Pink Jeep Tours is a passenger tour operator that offers off-road and road-based excursions to various destinations across the American Southwest, with locations in Sedona, Las Vegas, Pigeon Forge, Branson, and the Grand Canyon. The company has been in operation since 1960. Pink Jeep Tours is especially known for its tour of the Broken Arrow trail in Sedona, and it is the only tour operator permitted by the United States Forest Service to use the trail.

== History ==
Don Pratt, a musician and land developer who relocated to Sedona from Long Beach, California, founded Pink Jeep Tours in 1960. The original name of the company was Don Pratt Adventures, but after a vacation at the Royal Hawaiian Hotel in Waikiki, also known as the "Pink Palace of the Pacific" due to its color, Pratt returned to Sedona, painted his vehicles pink, and changed the name to Pink Jeep Tours. The company has been owned by Shawn Wendell since 1988.

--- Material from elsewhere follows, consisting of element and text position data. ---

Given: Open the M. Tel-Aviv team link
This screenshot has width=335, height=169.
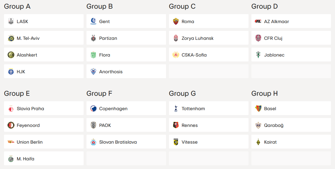Looking at the screenshot, I should [28, 38].
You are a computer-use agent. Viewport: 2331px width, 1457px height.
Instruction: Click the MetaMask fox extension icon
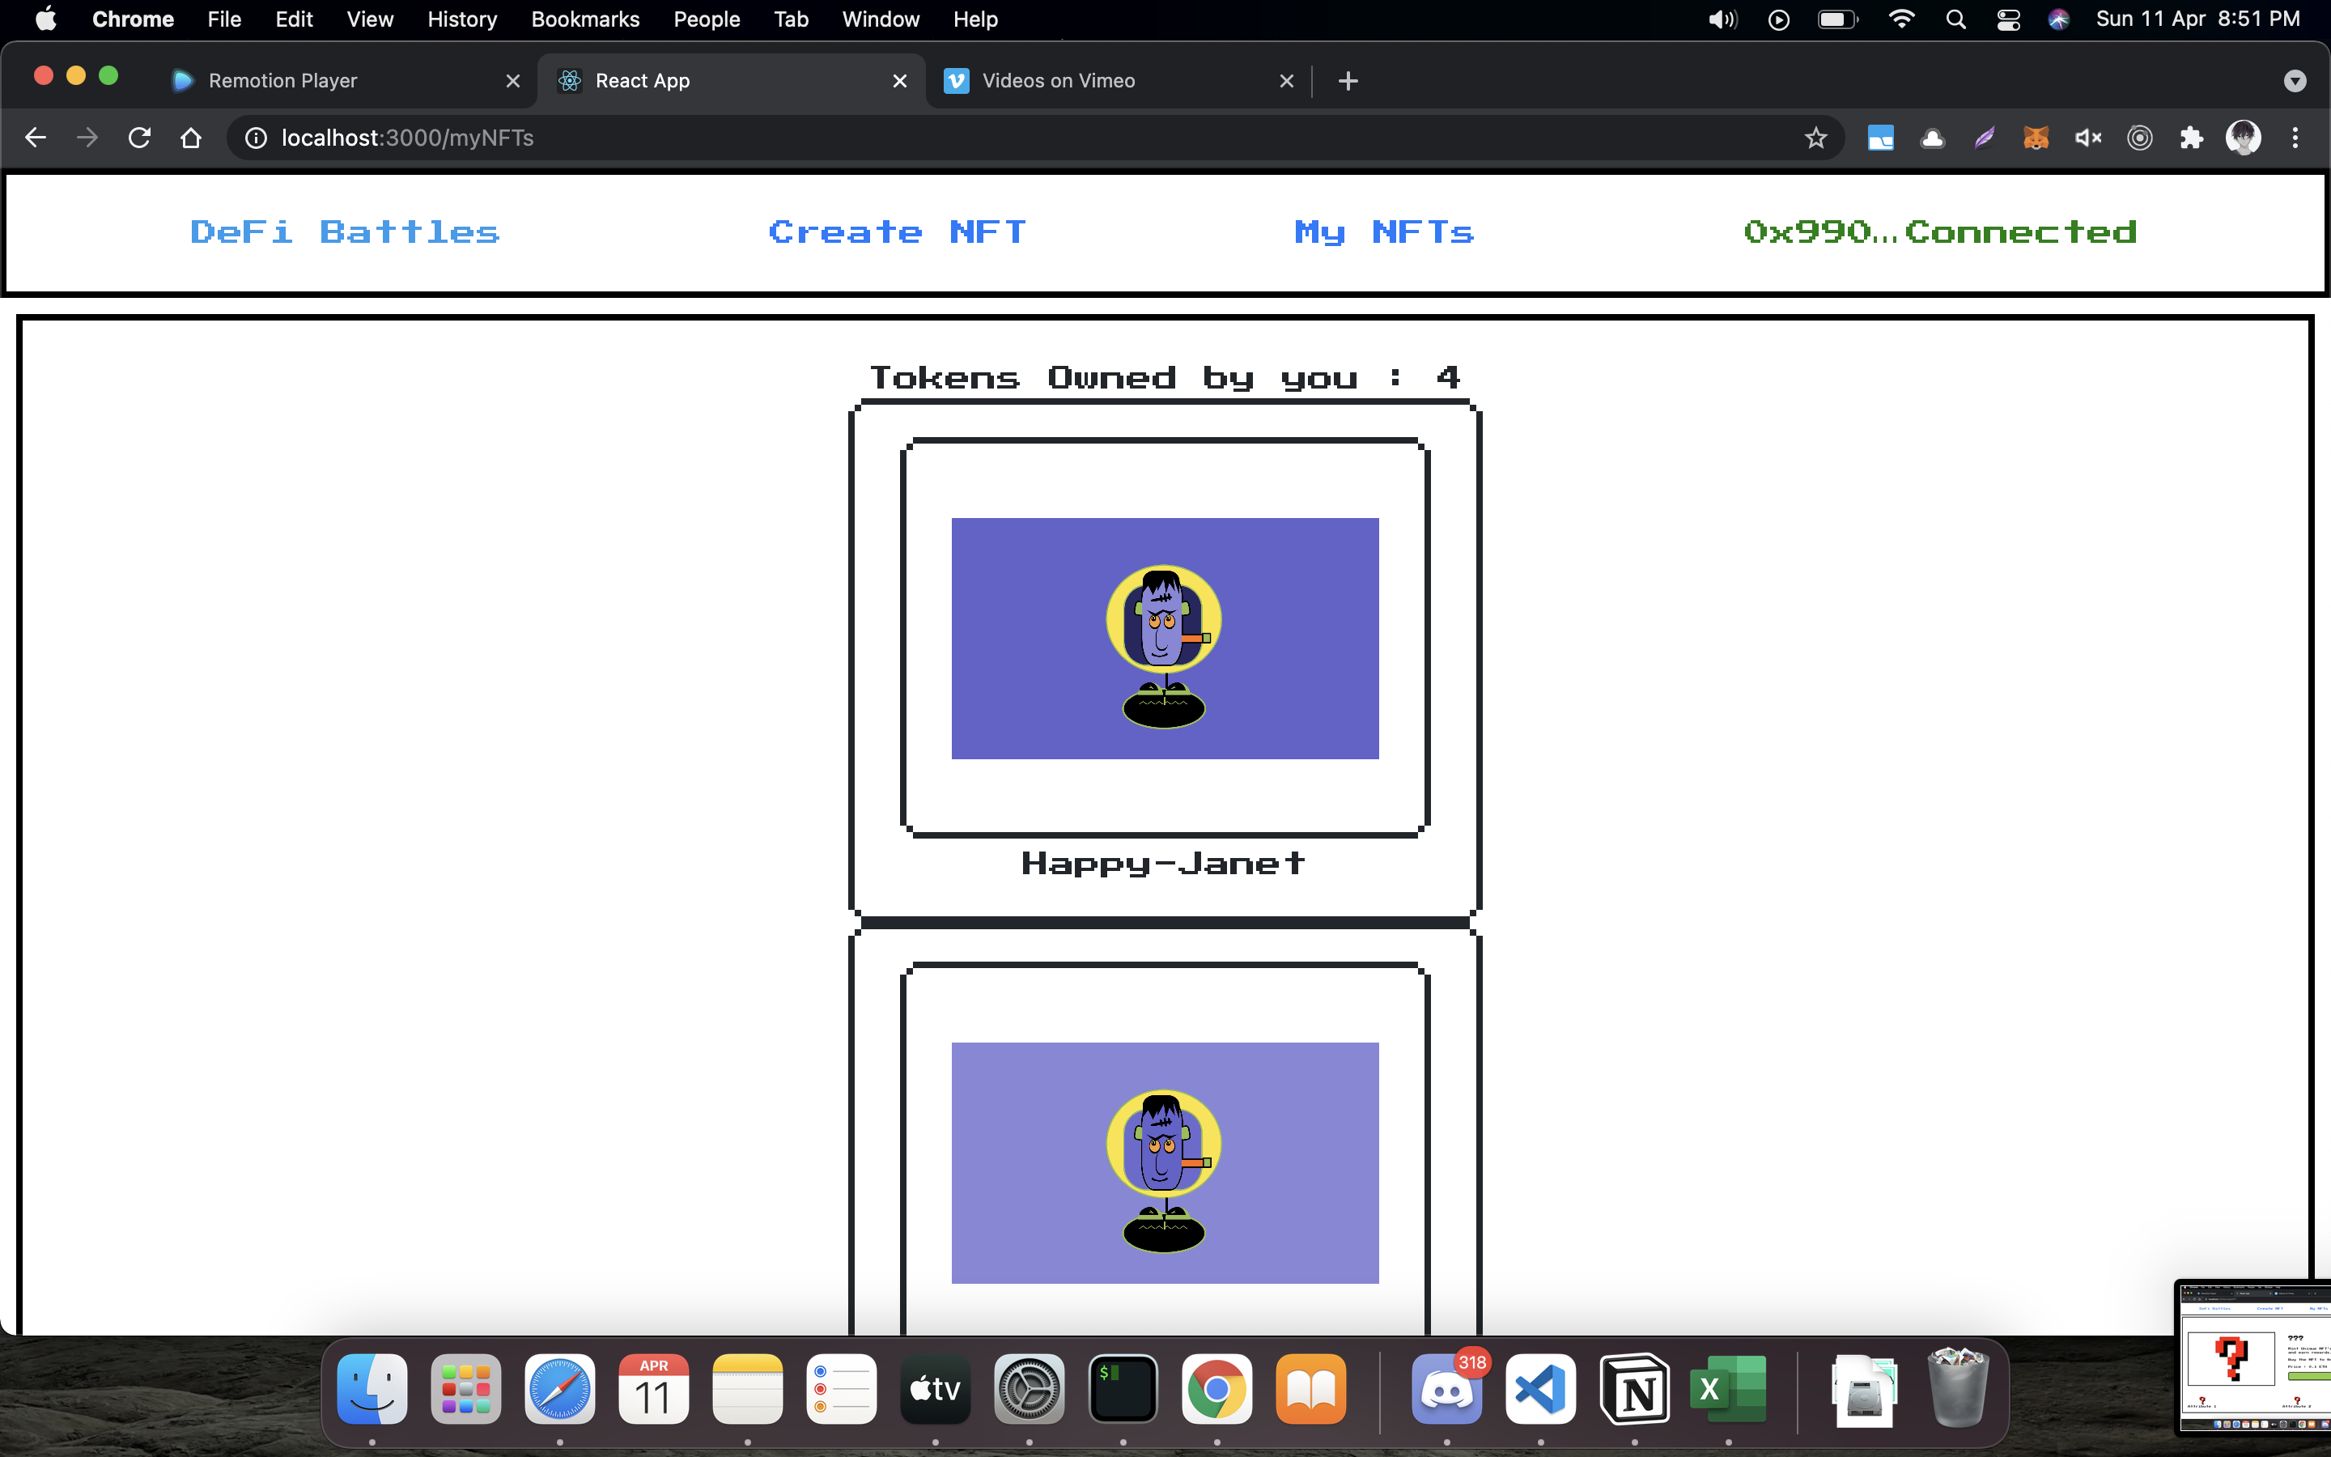[x=2035, y=138]
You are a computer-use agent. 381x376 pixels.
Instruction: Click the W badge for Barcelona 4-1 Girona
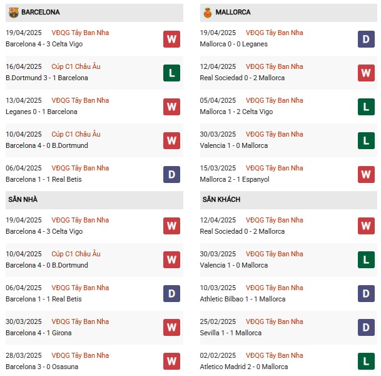click(x=171, y=326)
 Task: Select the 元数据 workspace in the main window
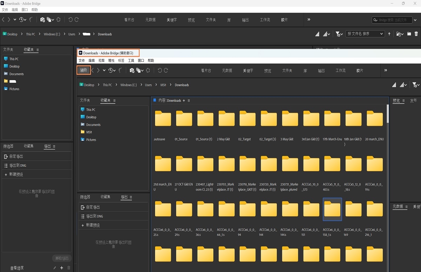point(151,20)
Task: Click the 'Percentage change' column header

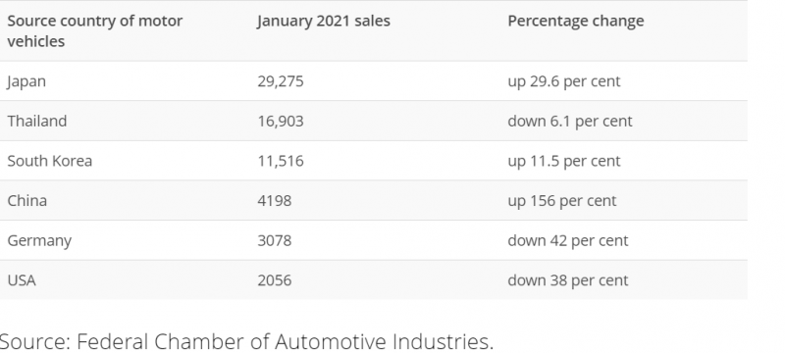Action: point(576,21)
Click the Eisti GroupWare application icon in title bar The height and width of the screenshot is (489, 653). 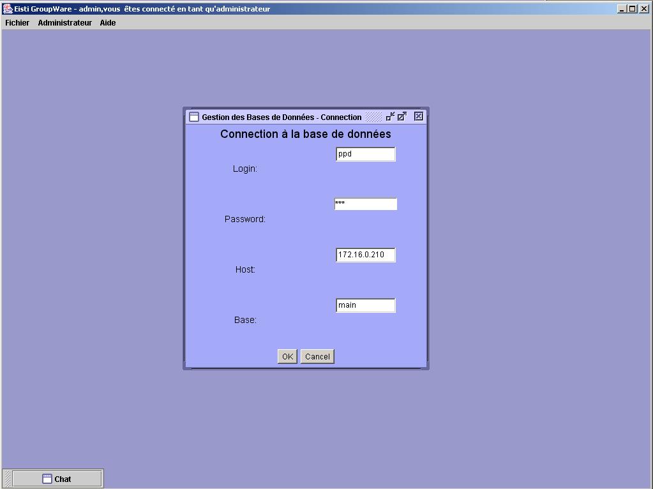pyautogui.click(x=8, y=9)
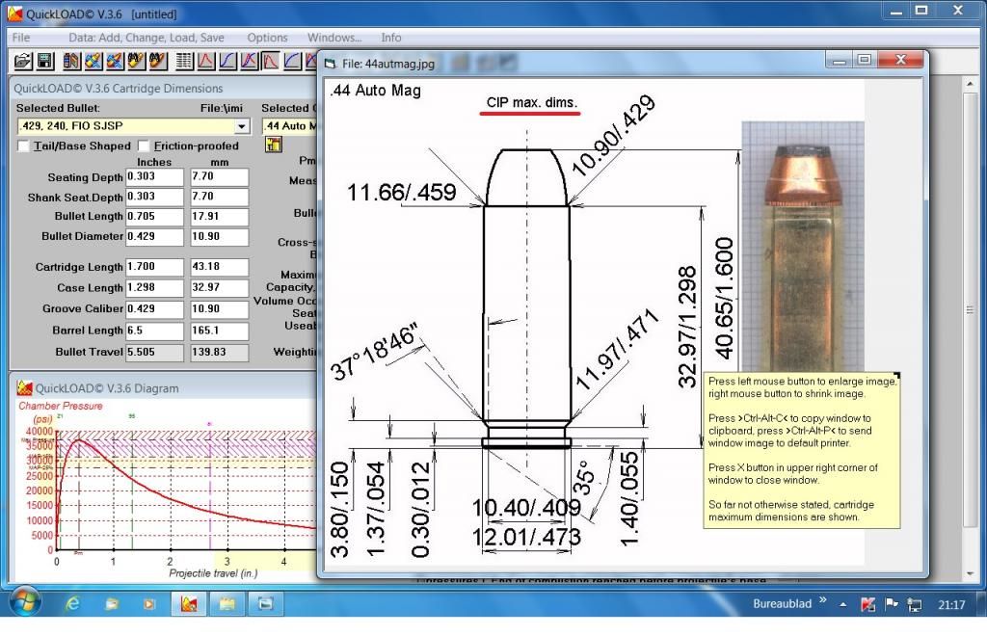Viewport: 987px width, 636px height.
Task: Open the Data: Add, Change, Load, Save menu
Action: click(x=147, y=38)
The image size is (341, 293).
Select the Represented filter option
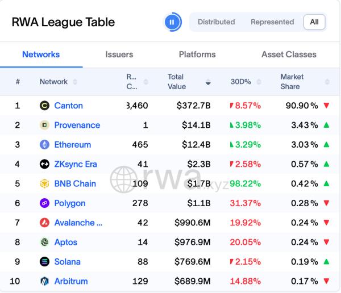tap(272, 22)
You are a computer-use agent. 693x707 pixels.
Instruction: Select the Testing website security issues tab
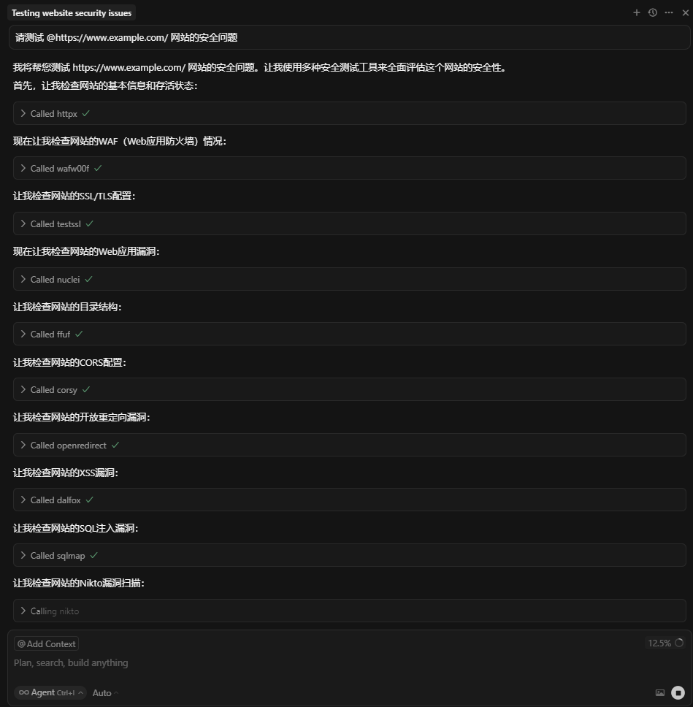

== Historic preservation ==
Pink Jeep Tours is the official site steward of the Honanki Heritage Site, a 13th-century Sinagua cliff dwelling. For its role in preserving the site, the company was awarded a grant by Save America’s Treasures in 1999, a program which helps preserve nationally significant historic properties. The company’s tour guides include the "preservation ethic" in all of their tours.